Speculation is also rife that the center-left Social Democrats (SPD) may pull out of their coalition with Merkel’s center-right Christian Democratic Union before her term ends – especially if the SPD fares as poorly in upcoming regional polls as it did in the recent European Parliament elections.

After at least three incidents of public shaking since June, Merkel has avoided further trouble by sitting while the national anthems played before her recent meetings with the Danish prime minister and leader of Moldova, the BBC noted. The cause of her trembling remains unknown.

SUDAN

Give Me a Plan!

The leaders of the Sudanese protest movement and the ruling military council that replaced long-serving dictator Omar al-Bashir finally signed an agreement outlining a deal to share power on Wednesday. Even so, fleshing it out into a constitutional pact that specifies the division of powers could still prove difficult.

SUPPLIED INFORMATION:
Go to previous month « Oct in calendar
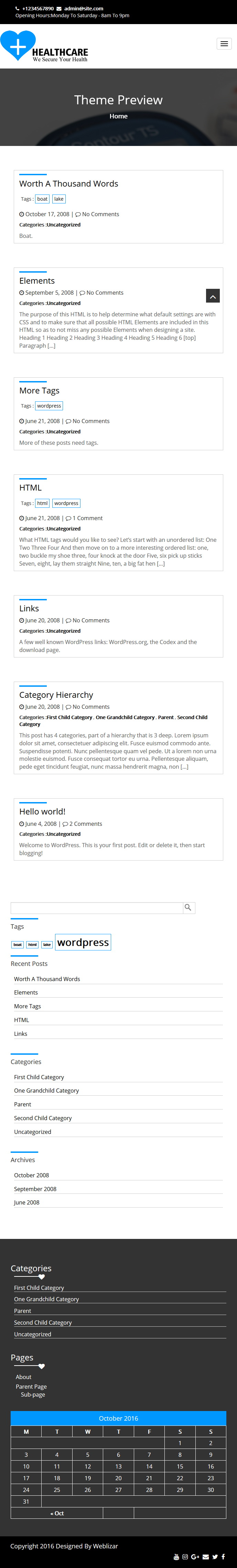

AIM OF THE TASK:
In the news passage, how has Merkel avoided further trouble since her public shaking incidents? The listing is separate material, unrelated to the news passage.

WORKED SOLUTION:
She has sat while the national anthems played before her recent meetings with the Danish prime minister and the leader of Moldova.